* _EXERCISE PROMPT_
Please update the listing below by replacing every "Screen dimensions" with "Display size" and leaving the rest unchanged.

* _MATERIAL PROVIDED_
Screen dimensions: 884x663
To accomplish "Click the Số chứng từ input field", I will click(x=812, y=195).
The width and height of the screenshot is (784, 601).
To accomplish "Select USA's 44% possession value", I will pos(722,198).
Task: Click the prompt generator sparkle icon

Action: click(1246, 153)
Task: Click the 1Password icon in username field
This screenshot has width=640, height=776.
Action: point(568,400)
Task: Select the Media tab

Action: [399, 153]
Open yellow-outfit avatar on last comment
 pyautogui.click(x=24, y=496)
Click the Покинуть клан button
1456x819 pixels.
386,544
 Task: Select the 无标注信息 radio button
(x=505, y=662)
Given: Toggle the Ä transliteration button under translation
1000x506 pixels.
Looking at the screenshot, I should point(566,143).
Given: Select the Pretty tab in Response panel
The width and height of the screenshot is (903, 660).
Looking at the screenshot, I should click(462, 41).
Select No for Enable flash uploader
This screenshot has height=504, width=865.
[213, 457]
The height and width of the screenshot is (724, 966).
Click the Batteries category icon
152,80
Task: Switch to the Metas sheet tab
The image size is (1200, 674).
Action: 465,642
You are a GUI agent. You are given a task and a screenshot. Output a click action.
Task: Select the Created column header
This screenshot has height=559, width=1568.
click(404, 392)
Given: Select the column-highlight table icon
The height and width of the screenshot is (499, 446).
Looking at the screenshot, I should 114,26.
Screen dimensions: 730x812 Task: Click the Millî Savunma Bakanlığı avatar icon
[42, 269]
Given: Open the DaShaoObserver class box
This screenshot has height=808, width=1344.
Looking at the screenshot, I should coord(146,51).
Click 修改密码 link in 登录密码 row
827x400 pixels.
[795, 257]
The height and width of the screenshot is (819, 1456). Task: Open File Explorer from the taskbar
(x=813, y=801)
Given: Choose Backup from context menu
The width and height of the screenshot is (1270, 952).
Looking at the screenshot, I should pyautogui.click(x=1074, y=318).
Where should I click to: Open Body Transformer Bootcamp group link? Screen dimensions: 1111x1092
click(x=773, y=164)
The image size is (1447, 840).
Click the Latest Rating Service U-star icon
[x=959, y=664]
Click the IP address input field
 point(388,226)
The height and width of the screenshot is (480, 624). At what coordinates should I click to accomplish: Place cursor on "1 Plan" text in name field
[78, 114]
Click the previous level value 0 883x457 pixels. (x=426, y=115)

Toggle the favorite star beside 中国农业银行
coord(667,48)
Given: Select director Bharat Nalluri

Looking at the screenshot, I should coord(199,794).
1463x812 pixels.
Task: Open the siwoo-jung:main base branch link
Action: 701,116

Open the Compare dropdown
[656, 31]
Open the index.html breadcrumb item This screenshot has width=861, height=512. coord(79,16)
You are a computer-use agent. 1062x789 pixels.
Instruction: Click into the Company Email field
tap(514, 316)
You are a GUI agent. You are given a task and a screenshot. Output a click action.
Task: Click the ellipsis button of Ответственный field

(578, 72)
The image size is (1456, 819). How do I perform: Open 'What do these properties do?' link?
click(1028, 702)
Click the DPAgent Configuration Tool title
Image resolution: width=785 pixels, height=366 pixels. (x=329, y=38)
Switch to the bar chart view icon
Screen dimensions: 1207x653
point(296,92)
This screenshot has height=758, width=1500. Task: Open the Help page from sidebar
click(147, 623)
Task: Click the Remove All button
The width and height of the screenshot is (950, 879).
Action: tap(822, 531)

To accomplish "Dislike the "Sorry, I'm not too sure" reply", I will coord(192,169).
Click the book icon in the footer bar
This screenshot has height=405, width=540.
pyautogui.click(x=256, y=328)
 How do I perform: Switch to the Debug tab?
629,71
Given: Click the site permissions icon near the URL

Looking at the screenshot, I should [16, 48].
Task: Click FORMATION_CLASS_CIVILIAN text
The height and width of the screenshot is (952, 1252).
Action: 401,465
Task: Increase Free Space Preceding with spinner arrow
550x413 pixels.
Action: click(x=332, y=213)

* _IN RESPONSE_
Display size: 884x663
To accomplish "Click the Số chứng từ input field", I will click(x=812, y=195).
The width and height of the screenshot is (784, 601).
To accomplish "Select USA's 44% possession value", I will pos(722,198).
Task: Click the prompt generator sparkle icon

Action: click(1246, 153)
Task: Click the 1Password icon in username field
This screenshot has width=640, height=776.
Action: point(568,400)
Task: Select the Media tab

Action: [399, 153]
Open yellow-outfit avatar on last comment
 pyautogui.click(x=24, y=496)
Click the Покинуть клан button
1456x819 pixels.
386,544
 Task: Select the 无标注信息 radio button
(x=505, y=662)
Given: Toggle the Ä transliteration button under translation
1000x506 pixels.
Looking at the screenshot, I should point(566,143).
Given: Select the Pretty tab in Response panel
The width and height of the screenshot is (903, 660).
Looking at the screenshot, I should click(462, 41).
Select No for Enable flash uploader
This screenshot has height=504, width=865.
[213, 457]
The height and width of the screenshot is (724, 966).
Click the Batteries category icon
152,80
Task: Switch to the Metas sheet tab
The image size is (1200, 674).
Action: 465,642
You are a GUI agent. You are given a task and a screenshot. Output a click action.
Task: Select the Created column header
This screenshot has height=559, width=1568.
click(404, 392)
Given: Select the column-highlight table icon
The height and width of the screenshot is (499, 446).
Looking at the screenshot, I should 114,26.
Display size: 730x812 Task: Click the Millî Savunma Bakanlığı avatar icon
[42, 269]
Given: Open the DaShaoObserver class box
This screenshot has height=808, width=1344.
Looking at the screenshot, I should coord(146,51).
Click 修改密码 link in 登录密码 row
827x400 pixels.
[795, 257]
The height and width of the screenshot is (819, 1456). Task: Open File Explorer from the taskbar
(x=813, y=801)
Given: Choose Backup from context menu
The width and height of the screenshot is (1270, 952).
Looking at the screenshot, I should pyautogui.click(x=1074, y=318).
Where should I click to: Open Body Transformer Bootcamp group link? Display size: 1111x1092
click(x=773, y=164)
The image size is (1447, 840).
Click the Latest Rating Service U-star icon
[x=959, y=664]
Click the IP address input field
 point(388,226)
The height and width of the screenshot is (480, 624). At what coordinates should I click to accomplish: Place cursor on "1 Plan" text in name field
[78, 114]
Click the previous level value 0 883x457 pixels. (x=426, y=115)

Toggle the favorite star beside 中国农业银行
coord(667,48)
Given: Select director Bharat Nalluri

Looking at the screenshot, I should coord(199,794).
1463x812 pixels.
Task: Open the siwoo-jung:main base branch link
Action: 701,116

Open the Compare dropdown
[656, 31]
Open the index.html breadcrumb item This screenshot has width=861, height=512. coord(79,16)
You are a computer-use agent. 1062x789 pixels.
Instruction: Click into the Company Email field
tap(514, 316)
You are a GUI agent. You are given a task and a screenshot. Output a click action.
Task: Click the ellipsis button of Ответственный field

(578, 72)
The image size is (1456, 819). How do I perform: Open 'What do these properties do?' link?
click(1028, 702)
Click the DPAgent Configuration Tool title
Image resolution: width=785 pixels, height=366 pixels. (x=329, y=38)
Switch to the bar chart view icon
Display size: 1207x653
point(296,92)
This screenshot has height=758, width=1500. Task: Open the Help page from sidebar
click(147, 623)
Task: Click the Remove All button
The width and height of the screenshot is (950, 879).
Action: tap(822, 531)

To accomplish "Dislike the "Sorry, I'm not too sure" reply", I will coord(192,169).
Click the book icon in the footer bar
This screenshot has height=405, width=540.
pyautogui.click(x=256, y=328)
 How do I perform: Switch to the Debug tab?
629,71
Given: Click the site permissions icon near the URL

Looking at the screenshot, I should [16, 48].
Task: Click FORMATION_CLASS_CIVILIAN text
The height and width of the screenshot is (952, 1252).
Action: 401,465
Task: Increase Free Space Preceding with spinner arrow
550x413 pixels.
Action: click(x=332, y=213)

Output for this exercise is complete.